“I wanted to take my revenge after having served a bad thing”

HASas discreet as he is talented, chef Thomas Graham shakes up the French classics at Le Mermoz, in Paris. Tart, vegetal and audacious, the cuisine of this 29-year-old Anglo-American can also be discovered through regular pop-ups.

“The omelet was a hole in my racket. In California, where I grew up, my mom basically made overcooked scrambled eggs. And at the Le Cordon Bleu school in Paris, where I came to train after high school, I learned the basics of French gastronomy, but not the omelet.

“I didn’t take the right pan or enough eggs, I didn’t stir them enough, I put the fire too high, it caught on”

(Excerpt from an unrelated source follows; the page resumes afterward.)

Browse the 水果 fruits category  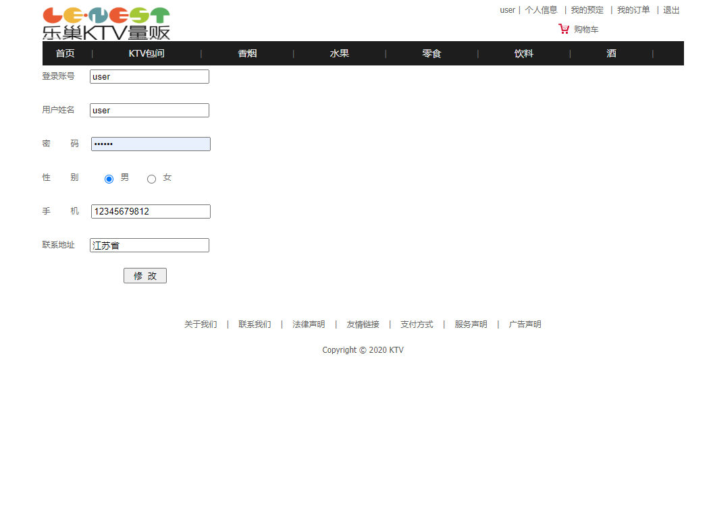point(339,53)
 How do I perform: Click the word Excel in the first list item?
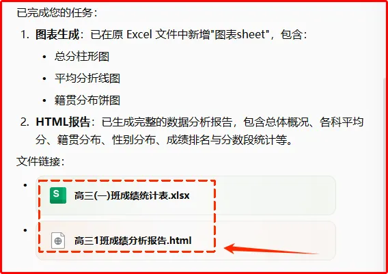click(139, 34)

It was never a problem for me until I joined the Haï Kaï restaurant. [quai de Jemmapes à Paris, désormais fermé] by chef Amélie Darvas. One day, a client shows up, she doesn’t eat fish or meat, and Amélie has the idea of ​​preparing an omelet for her. The client loves it, she is becoming a regular. For weeks, I don’t pay much attention to the preparation of the omelette, which Amélie manages in her corner.

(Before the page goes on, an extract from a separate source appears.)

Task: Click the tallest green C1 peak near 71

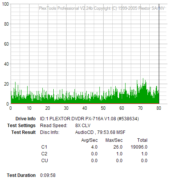Action: click(x=143, y=91)
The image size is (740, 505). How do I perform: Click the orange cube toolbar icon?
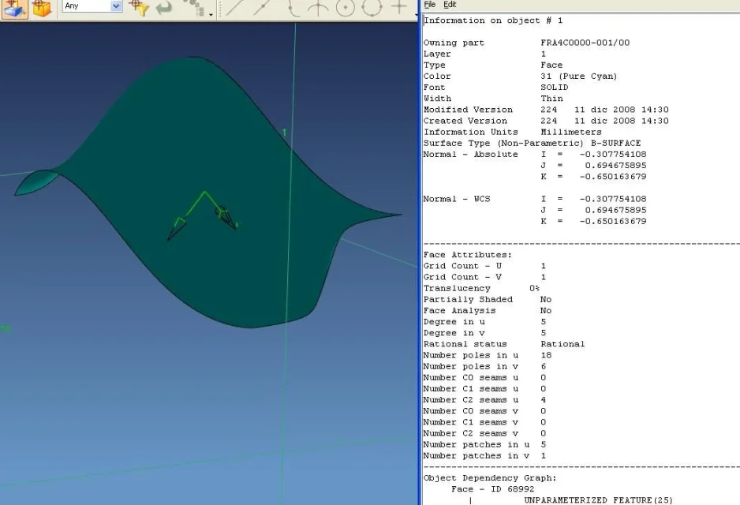[x=43, y=8]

And then, one day, Amélie is not there and, as executive chef, I replace her; the customer arrives and orders her omelette. I didn’t know how to do it, but I had no choice. Obviously, I didn’t take the right pan or enough eggs, I didn’t stir them enough, I put the fire too high, it caught. I served really bad stuff. The customer was furious, the team in the room made me feel it, Amélie learned it and was not happy either. It was without doubt one of the worst cooking moments of my life.

Put a slap

When I became chef of Mermoz, in January 2020, I wanted to take my revenge on the omelet. To transform this basic recipe, which we eat almost everywhere but which is never stunning, into a dish capable of putting a slap in the face. The spring 2020 confinement gave me time.

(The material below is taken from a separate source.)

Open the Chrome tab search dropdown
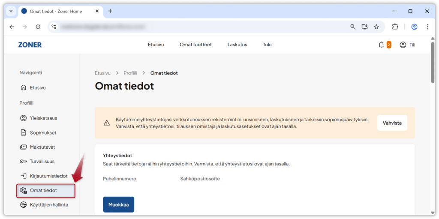The image size is (439, 219). (x=11, y=11)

Thomas Graham at Mermoz, November 14, 2022.

The base is always good organic eggs, hazelnut butter, onion and fresh seasonal herbs. And the twist is the yuzu kosho, which I prepare myself: I take yuzu that I immerse in a bath of sugar and salt for several months before mixing them with olive oil. This allows you to use all the citrus fruit and keep its very frank acidity. Besides, it goes well with the parmesan that I grate on top.

When the omelette is ready, I roll it off the heat in nasturtium leaves, a technique I learned during my internship at Noma in Copenhagen. This veil has an aesthetic function – all green, the omelette is much prettier on the plate – but it also brings a pleasant vegetable taste.